Pasal pencemaran nama baik dan pasal ujaran kebencian dalam UU ITE paling banyak digunakan sebagai dasar pelaporan. Menurut Damar, kecil kemungkinan untuk bebas dari jerat undang-undang tersebut.
Data SAFEnet menyebutkan 38 persen pelapor UU ITE adalah pejabat publik, termasuk di dalamnya kepala daerah, kepala instansi, menteri dan aparat keamanan. Disusul pelapor awam 29 persen, kalangan profesi 27 persen dan kalangan pengusaha 5 persen.
Sementara terlapor mayoritas adalah warga awam, jurnalis/media, aktivis, dosen/guru, hingga artis, budayawan dan penulis.
Pada 2016, UU ITE sempat direvisi. Terdapat tujuh poin materi yang diubah dalam beleid itu. Salah satu yang menjadi sorotan adalah Pasal 27 ayat 3 yang mengatur tentang penghinaan dan/atau pencemaran nama baik.

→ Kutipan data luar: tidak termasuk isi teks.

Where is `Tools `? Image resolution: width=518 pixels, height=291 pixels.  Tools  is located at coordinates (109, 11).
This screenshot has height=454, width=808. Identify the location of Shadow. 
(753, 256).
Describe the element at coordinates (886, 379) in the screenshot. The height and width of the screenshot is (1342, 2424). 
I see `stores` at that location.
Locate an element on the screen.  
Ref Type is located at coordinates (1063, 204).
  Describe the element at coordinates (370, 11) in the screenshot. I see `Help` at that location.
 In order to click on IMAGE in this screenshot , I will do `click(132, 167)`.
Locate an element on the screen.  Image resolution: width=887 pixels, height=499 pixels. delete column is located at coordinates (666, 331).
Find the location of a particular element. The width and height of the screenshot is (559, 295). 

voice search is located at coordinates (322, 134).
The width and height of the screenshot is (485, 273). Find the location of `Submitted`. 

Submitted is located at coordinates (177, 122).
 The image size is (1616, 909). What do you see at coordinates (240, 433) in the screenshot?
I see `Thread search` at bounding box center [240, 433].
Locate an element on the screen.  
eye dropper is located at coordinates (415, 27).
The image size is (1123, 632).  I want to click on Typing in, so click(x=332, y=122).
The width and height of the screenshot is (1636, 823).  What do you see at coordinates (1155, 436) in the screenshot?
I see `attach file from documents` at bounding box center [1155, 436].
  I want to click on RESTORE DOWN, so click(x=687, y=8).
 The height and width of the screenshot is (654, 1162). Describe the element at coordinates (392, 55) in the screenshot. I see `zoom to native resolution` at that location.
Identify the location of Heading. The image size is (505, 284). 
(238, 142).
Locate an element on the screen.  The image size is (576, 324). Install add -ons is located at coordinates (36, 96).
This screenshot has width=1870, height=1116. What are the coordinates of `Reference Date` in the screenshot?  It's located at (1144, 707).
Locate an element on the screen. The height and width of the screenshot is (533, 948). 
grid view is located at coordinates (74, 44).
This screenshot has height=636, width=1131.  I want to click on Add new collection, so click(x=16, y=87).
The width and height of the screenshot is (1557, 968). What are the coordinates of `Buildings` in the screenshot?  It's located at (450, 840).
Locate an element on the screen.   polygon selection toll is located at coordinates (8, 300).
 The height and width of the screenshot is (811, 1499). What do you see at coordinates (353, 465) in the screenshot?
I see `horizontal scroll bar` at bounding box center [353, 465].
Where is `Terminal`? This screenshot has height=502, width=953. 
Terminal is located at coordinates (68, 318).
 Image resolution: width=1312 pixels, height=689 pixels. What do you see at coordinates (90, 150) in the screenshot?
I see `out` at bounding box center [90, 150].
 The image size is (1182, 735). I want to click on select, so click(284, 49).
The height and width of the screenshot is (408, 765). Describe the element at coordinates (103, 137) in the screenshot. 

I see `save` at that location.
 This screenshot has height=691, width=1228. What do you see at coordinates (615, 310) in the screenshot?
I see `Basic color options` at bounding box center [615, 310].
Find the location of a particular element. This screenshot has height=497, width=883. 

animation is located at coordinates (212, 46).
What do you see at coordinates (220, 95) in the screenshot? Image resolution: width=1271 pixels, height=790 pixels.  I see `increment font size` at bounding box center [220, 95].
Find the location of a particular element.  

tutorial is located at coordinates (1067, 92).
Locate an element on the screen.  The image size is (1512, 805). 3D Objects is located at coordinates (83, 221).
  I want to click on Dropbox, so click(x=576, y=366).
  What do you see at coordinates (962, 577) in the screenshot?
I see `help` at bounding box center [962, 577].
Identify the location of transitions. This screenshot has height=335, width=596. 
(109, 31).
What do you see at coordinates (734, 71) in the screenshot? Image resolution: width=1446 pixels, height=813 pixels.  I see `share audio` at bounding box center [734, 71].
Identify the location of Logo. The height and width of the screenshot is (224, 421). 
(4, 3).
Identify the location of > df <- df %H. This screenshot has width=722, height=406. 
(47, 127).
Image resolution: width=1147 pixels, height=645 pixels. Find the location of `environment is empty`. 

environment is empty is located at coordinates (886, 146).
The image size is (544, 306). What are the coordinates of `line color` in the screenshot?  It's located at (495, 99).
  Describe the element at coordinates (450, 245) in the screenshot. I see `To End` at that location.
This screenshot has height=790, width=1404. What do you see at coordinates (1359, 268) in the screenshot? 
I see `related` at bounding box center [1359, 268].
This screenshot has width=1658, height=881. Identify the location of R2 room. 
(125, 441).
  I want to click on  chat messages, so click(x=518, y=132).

Unsur pidana pada pasal tersebut mengacu ketentuan pencemaran nama baik dan fitnah yang selama ini telah diatur dalam KUHP.
Revisi juga menurunkan ancaman pidana penjara, awalnya paling lama enam tahun menjadi empat tahun. Begitu pula penurunan denda dari paling banyak Rp1 miliar menjadi Rp750 juta.
UU ITE juga sudah tujuh kali digugat ke Mahkamah Konstitusi. Pasal 27 ayat 3 adalah yang paling sering digugat oleh para pemohon. Namun gugatan terkait pasal itu selalu kandas.